• **What is asked**: Reproduce the lines below verbatim, beginning with the first line and continuing through the line containing "[x=463, y=52]", including both.

• **Data for this task**:
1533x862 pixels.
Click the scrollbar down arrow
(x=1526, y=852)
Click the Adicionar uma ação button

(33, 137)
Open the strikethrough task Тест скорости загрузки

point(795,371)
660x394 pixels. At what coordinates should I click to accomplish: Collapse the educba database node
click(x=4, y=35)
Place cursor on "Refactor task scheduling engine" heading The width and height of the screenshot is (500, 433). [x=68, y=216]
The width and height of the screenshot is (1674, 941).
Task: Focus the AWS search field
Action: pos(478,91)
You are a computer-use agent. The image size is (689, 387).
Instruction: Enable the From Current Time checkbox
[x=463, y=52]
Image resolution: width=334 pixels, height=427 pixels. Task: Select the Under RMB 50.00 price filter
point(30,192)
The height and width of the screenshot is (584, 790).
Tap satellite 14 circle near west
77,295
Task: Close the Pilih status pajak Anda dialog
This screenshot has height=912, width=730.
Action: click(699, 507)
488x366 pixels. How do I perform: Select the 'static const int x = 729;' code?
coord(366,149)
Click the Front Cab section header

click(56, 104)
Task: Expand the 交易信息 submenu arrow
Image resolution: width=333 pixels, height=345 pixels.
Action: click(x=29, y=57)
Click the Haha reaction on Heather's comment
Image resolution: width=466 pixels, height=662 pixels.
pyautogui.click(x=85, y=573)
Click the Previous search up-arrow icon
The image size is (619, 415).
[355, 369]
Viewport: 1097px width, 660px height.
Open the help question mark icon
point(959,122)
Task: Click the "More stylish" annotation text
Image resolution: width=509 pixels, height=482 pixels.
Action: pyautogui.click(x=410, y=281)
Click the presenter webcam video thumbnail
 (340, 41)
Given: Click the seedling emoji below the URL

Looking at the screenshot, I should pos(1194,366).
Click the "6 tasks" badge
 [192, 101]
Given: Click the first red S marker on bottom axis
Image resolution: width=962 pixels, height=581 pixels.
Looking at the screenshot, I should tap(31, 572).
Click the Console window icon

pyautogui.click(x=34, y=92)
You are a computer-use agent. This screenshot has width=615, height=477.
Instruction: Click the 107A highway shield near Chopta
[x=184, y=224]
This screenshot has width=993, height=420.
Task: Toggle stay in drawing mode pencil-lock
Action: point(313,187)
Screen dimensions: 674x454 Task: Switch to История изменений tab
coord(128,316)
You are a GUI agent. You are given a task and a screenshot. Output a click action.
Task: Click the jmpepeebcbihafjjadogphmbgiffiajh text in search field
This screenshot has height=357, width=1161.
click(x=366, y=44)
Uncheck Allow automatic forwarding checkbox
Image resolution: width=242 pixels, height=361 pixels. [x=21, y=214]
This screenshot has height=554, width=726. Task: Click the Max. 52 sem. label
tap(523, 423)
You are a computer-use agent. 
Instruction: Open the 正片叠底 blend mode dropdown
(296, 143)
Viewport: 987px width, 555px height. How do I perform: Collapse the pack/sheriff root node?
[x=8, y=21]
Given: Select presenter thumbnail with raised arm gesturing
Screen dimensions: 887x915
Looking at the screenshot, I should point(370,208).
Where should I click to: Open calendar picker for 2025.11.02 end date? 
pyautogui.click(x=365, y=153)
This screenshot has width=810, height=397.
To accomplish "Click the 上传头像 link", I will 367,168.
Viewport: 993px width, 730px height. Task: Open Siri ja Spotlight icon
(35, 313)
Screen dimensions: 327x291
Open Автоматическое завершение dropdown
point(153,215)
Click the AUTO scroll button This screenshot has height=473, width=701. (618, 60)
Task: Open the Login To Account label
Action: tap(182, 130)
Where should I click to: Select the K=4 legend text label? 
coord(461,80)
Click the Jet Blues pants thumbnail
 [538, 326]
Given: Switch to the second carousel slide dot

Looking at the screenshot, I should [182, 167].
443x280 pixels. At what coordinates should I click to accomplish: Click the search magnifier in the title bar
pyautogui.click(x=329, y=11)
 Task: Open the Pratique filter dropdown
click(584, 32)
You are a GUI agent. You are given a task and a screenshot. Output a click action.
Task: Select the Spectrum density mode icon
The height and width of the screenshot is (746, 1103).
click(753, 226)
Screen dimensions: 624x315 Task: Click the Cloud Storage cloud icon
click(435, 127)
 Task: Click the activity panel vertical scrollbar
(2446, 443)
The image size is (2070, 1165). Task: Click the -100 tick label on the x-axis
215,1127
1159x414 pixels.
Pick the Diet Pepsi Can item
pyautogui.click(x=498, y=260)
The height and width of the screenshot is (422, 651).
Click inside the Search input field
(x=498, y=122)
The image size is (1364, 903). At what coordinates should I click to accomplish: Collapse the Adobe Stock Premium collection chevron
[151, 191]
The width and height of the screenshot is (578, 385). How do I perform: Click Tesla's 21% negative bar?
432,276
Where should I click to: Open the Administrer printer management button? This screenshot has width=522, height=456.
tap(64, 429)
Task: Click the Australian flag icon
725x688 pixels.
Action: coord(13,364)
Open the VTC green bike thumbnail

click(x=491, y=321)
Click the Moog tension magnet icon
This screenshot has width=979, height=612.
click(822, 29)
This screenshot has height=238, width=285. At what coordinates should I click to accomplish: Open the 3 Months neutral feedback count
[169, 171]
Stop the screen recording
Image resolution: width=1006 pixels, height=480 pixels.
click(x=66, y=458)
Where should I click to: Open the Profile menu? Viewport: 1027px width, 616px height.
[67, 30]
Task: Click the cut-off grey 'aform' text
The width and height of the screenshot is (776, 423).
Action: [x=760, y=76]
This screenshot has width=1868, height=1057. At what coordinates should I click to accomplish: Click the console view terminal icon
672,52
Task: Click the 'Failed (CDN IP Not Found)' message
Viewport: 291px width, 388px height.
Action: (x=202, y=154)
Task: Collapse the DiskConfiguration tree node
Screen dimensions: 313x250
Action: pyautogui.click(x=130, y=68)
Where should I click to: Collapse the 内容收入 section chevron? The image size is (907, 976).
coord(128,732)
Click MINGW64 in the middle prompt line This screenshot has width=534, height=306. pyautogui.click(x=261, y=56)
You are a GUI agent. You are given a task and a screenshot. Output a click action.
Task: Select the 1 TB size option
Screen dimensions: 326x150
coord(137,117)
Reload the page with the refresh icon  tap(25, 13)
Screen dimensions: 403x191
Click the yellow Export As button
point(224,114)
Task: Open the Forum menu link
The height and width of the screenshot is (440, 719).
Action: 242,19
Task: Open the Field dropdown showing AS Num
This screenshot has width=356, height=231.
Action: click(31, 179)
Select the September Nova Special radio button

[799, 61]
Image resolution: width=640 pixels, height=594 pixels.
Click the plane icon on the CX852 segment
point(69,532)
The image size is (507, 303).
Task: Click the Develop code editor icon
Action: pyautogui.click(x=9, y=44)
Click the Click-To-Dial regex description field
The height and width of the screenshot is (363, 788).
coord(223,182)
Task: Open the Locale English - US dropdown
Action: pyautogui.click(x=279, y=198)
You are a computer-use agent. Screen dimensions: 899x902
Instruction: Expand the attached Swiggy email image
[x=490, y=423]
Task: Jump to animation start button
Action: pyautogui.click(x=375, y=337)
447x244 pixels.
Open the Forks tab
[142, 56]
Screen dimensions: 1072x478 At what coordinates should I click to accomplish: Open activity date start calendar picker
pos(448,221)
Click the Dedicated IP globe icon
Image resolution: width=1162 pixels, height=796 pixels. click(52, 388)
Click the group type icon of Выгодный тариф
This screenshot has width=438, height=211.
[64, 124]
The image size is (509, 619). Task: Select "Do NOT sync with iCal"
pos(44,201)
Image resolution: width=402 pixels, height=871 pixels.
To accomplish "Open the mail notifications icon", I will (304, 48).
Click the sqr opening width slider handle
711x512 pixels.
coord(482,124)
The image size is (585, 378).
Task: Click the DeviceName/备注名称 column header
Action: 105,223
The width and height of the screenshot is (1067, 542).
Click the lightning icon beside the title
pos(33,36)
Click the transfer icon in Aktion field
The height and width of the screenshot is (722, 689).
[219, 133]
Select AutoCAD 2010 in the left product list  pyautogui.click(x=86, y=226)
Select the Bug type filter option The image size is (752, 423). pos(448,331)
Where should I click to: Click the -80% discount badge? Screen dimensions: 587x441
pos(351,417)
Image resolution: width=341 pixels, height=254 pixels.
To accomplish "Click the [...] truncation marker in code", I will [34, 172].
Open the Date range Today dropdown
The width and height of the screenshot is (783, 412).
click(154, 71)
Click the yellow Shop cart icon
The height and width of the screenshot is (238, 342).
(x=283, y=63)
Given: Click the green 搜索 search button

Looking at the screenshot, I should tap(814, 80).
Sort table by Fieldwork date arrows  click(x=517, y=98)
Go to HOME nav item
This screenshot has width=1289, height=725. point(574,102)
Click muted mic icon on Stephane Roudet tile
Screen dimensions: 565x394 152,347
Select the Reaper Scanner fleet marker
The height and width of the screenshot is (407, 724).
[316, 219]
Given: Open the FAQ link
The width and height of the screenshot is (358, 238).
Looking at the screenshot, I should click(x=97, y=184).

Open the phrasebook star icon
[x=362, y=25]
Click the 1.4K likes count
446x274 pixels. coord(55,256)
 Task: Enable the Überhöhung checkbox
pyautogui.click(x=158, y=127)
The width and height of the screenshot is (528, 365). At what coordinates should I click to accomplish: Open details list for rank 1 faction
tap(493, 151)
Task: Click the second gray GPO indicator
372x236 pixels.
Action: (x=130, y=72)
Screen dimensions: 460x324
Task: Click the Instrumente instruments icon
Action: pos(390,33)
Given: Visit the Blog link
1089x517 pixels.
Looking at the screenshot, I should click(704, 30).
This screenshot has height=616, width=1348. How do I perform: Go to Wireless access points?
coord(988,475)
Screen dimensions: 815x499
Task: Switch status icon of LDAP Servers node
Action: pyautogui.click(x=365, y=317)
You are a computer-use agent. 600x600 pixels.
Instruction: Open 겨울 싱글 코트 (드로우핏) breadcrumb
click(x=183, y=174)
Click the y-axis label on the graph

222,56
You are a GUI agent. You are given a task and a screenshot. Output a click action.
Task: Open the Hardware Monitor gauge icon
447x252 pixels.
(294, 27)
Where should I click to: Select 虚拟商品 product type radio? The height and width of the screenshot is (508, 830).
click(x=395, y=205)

• **The solution**:
1533x862 pixels.
Click the scrollbar down arrow
(x=1526, y=852)
Click the Adicionar uma ação button

(33, 137)
Open the strikethrough task Тест скорости загрузки

point(795,371)
660x394 pixels. At what coordinates should I click to accomplish: Collapse the educba database node
click(x=4, y=35)
Place cursor on "Refactor task scheduling engine" heading The width and height of the screenshot is (500, 433). [x=68, y=216]
The width and height of the screenshot is (1674, 941).
Task: Focus the AWS search field
Action: pos(478,91)
You are a computer-use agent. The image size is (689, 387).
Instruction: Enable the From Current Time checkbox
[x=463, y=52]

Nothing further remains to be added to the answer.